* **PROBLEM DESCRIPTION**
Update the entries starting with the line that contains "Click the sunny weather icon" and going on through the line that contains "tap(806, 225)". Change "screenshot" to "screen image" and leave everything else as it is.
─── EXERCISE DATA
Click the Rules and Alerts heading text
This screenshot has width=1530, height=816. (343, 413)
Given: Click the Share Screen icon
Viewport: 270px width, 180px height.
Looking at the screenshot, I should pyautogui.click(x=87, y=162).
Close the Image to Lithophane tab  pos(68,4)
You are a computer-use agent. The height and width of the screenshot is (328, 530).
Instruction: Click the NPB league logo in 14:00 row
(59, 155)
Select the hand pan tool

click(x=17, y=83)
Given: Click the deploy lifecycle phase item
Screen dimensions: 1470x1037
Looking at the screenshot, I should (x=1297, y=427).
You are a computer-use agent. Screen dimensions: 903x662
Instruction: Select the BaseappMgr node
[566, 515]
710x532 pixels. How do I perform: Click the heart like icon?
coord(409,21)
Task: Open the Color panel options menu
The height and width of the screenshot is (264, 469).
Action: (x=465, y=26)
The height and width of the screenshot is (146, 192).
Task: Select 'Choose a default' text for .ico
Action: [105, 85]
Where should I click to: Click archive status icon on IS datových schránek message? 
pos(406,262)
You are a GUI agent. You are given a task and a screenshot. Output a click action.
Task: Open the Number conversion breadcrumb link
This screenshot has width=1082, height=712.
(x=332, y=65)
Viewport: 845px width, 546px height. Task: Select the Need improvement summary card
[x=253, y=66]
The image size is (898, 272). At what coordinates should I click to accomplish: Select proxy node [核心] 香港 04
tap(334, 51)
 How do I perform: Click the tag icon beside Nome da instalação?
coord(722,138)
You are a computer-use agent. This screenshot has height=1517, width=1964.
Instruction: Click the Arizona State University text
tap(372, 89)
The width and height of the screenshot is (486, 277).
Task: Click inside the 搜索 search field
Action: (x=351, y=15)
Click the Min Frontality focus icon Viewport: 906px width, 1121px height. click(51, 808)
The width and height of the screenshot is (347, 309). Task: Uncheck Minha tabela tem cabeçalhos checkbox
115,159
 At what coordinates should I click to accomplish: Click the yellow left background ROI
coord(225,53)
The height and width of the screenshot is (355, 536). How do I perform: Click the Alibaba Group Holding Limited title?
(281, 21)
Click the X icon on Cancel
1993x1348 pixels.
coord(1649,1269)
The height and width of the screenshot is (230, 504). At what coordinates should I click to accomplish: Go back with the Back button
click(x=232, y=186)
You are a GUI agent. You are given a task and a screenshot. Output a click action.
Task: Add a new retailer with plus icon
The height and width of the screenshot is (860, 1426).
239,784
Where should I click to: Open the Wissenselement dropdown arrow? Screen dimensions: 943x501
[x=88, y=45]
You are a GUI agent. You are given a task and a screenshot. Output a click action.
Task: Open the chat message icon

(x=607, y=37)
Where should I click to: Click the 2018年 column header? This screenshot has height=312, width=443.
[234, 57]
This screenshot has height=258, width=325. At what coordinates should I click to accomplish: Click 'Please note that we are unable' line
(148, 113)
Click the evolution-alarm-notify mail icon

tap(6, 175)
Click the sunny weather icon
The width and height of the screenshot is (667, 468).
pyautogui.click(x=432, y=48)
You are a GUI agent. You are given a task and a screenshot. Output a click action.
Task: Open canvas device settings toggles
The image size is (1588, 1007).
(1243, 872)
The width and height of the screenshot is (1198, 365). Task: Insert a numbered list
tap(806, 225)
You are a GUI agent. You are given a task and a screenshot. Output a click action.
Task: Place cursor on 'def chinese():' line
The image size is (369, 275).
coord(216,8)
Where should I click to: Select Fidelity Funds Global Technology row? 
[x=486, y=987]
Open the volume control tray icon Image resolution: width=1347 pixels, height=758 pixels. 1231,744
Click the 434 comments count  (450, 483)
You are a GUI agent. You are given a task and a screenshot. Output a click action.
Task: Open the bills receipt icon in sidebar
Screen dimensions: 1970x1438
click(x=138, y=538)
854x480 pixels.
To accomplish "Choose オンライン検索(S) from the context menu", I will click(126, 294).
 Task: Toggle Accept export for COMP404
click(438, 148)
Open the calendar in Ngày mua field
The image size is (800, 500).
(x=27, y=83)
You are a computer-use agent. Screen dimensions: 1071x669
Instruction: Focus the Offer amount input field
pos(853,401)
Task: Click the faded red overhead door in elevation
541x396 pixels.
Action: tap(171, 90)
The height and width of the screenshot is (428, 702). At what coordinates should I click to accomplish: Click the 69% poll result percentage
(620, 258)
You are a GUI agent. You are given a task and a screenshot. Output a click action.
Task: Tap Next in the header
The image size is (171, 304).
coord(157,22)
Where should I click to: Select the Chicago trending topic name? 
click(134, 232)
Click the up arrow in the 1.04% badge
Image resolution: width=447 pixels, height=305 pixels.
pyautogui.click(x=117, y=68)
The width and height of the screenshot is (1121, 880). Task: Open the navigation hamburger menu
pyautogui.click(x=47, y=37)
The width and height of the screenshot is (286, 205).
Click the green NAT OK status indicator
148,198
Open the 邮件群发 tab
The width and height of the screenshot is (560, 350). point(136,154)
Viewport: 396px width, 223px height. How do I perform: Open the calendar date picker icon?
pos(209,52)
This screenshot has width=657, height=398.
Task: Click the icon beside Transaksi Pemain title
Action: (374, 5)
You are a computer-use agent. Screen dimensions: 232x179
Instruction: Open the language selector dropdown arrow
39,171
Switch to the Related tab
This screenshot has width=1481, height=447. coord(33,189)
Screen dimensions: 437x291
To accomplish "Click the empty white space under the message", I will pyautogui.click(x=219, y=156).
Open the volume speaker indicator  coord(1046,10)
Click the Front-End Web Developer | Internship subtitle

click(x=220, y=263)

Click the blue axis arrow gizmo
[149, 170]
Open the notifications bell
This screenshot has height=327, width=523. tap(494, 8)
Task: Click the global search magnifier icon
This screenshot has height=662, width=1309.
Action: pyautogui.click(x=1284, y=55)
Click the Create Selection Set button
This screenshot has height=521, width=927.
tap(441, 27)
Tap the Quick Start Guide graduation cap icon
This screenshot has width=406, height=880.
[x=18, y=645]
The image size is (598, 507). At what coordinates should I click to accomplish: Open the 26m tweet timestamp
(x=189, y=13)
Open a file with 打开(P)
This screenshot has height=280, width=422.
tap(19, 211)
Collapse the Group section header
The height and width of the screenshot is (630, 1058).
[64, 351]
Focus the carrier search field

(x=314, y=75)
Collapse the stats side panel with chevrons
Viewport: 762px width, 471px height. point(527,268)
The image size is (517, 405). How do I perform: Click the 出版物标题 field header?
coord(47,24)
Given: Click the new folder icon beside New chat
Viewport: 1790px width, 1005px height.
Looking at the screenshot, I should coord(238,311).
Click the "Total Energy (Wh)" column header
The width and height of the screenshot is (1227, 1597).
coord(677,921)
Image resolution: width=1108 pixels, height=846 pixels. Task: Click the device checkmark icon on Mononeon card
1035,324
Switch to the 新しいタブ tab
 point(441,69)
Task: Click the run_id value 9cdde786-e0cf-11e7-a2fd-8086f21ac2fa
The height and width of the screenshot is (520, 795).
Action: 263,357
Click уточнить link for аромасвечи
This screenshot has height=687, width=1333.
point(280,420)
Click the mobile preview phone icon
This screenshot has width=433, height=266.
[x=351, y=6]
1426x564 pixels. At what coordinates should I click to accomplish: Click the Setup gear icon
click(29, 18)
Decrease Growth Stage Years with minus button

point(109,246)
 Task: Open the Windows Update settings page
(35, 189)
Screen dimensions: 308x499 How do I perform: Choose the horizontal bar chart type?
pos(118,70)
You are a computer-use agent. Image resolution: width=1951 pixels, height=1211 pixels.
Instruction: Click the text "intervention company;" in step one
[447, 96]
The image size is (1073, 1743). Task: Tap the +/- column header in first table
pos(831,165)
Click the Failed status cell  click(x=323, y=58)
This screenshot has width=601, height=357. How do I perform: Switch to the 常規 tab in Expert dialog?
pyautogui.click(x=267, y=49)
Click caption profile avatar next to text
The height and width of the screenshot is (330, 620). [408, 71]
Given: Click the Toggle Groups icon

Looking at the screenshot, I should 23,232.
──────
* **SOLUTION TO THE EXERCISE**
Click the sunny weather icon
The width and height of the screen image is (667, 468).
pyautogui.click(x=432, y=48)
You are a GUI agent. You are given a task and a screen image. Output a click action.
Task: Open canvas device settings toggles
The image size is (1588, 1007).
(1243, 872)
The width and height of the screen image is (1198, 365). Task: Insert a numbered list
tap(806, 225)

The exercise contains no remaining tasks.